Space Community Is Getting Younger

By Frank Morring, Jr.
Source: Aviation Week & Space Technology

That special time extends to a “speed-mentoring” event, where students meet space luminaries one-on-one. The whole idea, says Wigbels, is to “give them opportunities to become involved in the organization, to meet senior people, to have that mentoring, and also to hear from them.”

For that, the IAF has organized “next-generation plenaries” with youthful panelists. Topics have included space operations and Earth-observation, and this year will focus on the use of social media to advance space exploration and utilization.

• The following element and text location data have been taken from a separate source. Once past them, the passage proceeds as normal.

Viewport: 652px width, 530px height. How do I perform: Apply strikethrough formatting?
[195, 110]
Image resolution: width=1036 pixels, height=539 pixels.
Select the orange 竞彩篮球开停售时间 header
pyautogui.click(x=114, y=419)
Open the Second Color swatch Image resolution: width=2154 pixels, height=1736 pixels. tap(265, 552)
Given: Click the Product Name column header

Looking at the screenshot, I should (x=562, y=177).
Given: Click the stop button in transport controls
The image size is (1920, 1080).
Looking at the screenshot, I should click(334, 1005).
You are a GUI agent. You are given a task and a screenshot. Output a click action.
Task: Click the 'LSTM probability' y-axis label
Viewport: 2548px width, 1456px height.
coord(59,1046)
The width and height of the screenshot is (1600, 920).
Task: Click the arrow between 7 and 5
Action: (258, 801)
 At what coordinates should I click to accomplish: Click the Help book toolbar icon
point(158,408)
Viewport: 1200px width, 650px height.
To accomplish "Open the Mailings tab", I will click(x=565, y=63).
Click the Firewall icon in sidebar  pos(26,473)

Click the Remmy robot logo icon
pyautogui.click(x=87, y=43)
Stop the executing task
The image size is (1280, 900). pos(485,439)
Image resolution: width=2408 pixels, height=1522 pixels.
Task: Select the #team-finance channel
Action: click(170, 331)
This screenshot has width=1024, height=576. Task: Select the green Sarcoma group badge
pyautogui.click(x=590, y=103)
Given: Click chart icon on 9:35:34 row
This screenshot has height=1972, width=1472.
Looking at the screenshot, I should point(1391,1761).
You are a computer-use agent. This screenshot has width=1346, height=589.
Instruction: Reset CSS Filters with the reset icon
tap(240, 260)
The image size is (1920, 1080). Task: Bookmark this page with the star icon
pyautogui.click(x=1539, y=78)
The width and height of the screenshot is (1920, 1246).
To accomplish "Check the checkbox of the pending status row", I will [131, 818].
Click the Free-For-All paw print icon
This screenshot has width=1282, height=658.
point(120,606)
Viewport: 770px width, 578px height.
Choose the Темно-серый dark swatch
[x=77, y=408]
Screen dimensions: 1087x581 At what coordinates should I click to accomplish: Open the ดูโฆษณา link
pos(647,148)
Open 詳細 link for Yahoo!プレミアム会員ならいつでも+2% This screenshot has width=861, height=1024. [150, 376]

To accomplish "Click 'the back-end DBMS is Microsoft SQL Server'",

The international push to interest young people in space work is matched at the national level, where space agencies are giving talented youth a chance to do real science and engineering in space. Among many programs, NASA is helping support the use of cubesats as teaching tools in engineering schools by providing piggyback launches to the tiny spacecraft and awarding serious money for advanced cubesat development with real missions (AW&ST Aug. 20, p. 31).

The European Space Agency, too, has worked to support “the next generation of engineers,” in the words of Director General Jean-Jacques Dordain. The first flight of the new Vega rocket carried seven piggyback cubesats built by students, and senior managers like Dordain take an active role in the youth programs at the IAC, offering their insights and listening to criticism.

“We need you, so that we can retire,” the ESA chief joked to one of the student gatherings he attended in Naples.